Friends, I know oh so little of the fast fashion problem and not enough about sustainability and ethical choices, but I’ve been exposed to enough to tell you this is an issue so dark and deep. Our purchases here, at High Street Mall from Old Navy or F21 or H&M is perpetuating the problem, our purchases have effects that reach all the way to Bangladesh or Mumbai, where women(and men, and even children) work in unsafe factories, with little to no breaks, little to no pay, and little to no freedom.
Do your research of brands and companies before you purchase from them. Check out their website. If they don’t mention anything about those on the other end of their supply chain, they most likely don’t have good things going on. Seek to purchase from companies that care about people in the chain more than their profit.
As a result, you will most likely need to pay more money for your clothes, to which may be a shock to your system (and bank account) if you are used to those $10.99 denim jeans from Forever 21. But the beauty of purchasing ethical and sustainable clothing is that it forces you to slow down. Slow fashion is such a great thing, you purchase fewer products that will last longer. You take better care of your clothes because you spent more money on them. You start looking at the garments your wearing as pieces that have had hard work poured into them, rather than pieces that are replaceable and disposable. Ethical and slow fashion go hand in hand. Don’t fall for the 52 micro-seasons of fast fashion. where new styles and trends come out each week and garments will last less than a year. Invest in good quality basics that will last you a long time. It is more money up front but one you are employing people with jobs that have fair wages, safe working conditions and where they are treated as humans should. And two, you are most likely investing in better quality pieces, and pieces you will take better care of.

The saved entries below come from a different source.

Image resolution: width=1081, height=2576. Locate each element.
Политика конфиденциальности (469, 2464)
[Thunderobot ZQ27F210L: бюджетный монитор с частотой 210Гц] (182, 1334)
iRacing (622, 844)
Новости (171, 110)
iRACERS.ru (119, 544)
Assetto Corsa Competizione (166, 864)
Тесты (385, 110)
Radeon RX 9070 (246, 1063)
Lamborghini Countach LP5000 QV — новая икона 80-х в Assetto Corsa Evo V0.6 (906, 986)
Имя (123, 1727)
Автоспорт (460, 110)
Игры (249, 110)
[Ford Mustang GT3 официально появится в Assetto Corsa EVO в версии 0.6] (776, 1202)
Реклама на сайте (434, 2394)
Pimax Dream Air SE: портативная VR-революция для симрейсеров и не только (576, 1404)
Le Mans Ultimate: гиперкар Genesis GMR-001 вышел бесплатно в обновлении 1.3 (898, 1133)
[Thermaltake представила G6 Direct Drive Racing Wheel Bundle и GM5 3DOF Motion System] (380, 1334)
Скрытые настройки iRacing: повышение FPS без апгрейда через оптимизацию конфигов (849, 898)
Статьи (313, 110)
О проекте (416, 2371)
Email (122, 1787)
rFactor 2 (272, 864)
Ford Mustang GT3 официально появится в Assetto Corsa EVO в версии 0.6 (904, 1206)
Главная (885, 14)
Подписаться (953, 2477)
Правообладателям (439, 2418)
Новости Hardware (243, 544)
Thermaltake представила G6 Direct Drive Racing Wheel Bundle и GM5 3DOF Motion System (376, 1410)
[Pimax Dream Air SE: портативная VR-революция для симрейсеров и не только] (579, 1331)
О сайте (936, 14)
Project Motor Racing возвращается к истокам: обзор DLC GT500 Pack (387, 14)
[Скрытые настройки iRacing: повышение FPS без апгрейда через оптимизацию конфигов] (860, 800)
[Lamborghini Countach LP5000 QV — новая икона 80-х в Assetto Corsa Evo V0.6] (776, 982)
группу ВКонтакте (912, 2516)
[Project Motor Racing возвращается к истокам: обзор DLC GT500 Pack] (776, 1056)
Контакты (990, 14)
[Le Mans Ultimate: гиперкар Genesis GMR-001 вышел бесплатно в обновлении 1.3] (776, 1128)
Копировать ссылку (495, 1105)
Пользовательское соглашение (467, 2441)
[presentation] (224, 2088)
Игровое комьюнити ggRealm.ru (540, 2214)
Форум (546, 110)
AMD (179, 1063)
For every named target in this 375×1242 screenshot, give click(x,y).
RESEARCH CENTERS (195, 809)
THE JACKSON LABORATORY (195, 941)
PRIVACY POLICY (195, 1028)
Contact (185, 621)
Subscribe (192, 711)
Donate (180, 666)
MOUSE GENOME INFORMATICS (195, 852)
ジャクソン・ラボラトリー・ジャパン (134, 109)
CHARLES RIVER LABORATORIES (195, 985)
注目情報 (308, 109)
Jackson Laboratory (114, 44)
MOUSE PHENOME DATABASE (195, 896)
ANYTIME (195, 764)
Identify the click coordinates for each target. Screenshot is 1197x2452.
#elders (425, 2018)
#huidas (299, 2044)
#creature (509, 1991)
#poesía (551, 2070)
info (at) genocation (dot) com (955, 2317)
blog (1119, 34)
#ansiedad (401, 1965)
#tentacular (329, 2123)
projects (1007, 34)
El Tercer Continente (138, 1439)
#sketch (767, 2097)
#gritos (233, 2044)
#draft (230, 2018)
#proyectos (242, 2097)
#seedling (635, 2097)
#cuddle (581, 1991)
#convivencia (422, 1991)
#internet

Lately, I’ve received a few questions on where to begin with slow, sustainable and ethical fashion. To which my answer always remains, first watch The True Cost (it’s on Netflix). The simplest way to have just a taste of what really goes on in the fashion industry, and since it’s a documentary, it’s an easy way to learn lots in a short amount of time.
The 3 Best Ways to buy into Slow Fashion and boycott Fast Fashion:
1.Take care of what you already own.
Reduce the amount your purchase, clothes you get rid of, need to buy new clothes by mending and caring for what is already in your closet.
2. Buy second hand clothing.
This doesn’t just mean thrift stores, there are tons of groups on Facebook where people sell clothes they are sick of or haven’t even warn like this one for Aritzia Clothes , or bloggers who make Shop My Closet Instagram pages like this one, and cool vintage stores in Vancouver.
3. Purchase clothes from Ethical and Sustainable Brands.
Do your research on brands. Every store or company has a website, go on it, look around. Do they talk about about where the clothes are made or who made them? Usually, if a brand does not comment on this, it probably isn’t a good sign. You also might be surprised though, there are some well-known common brands out there that do have ethical standards for their suppliers and workers and don’t necessarily market themselves as ethical. Nonetheless, there are great companies that are proud of their ethics to not only pay fair wages but support communities, source locally, or offer education programs etc.
Fast fashion, unfair wages, hazardous working conditions and all the injustices that are in this industry, I have yet to fully grasp or research; I recognize I have much to learn. In the process of me growing in my understanding, I do feel this conviction growing so deep within me. Not only out of a love for people or a broken heart for injustice but also because I feel it is the heart of God. I believe the way the fast fashion industry is running, breaks God’s heart, I believe it contradicts scripture and I believe that we as believers have a call to be people blessed to be a blessing, to humanize not dehumanize, to live set apart, to care for the oppressed. I believe this is something we should care about as believers. There are people on the other end of the supply chain of your clothing, and I think it’s time we as believers as the question: Who made my clothes?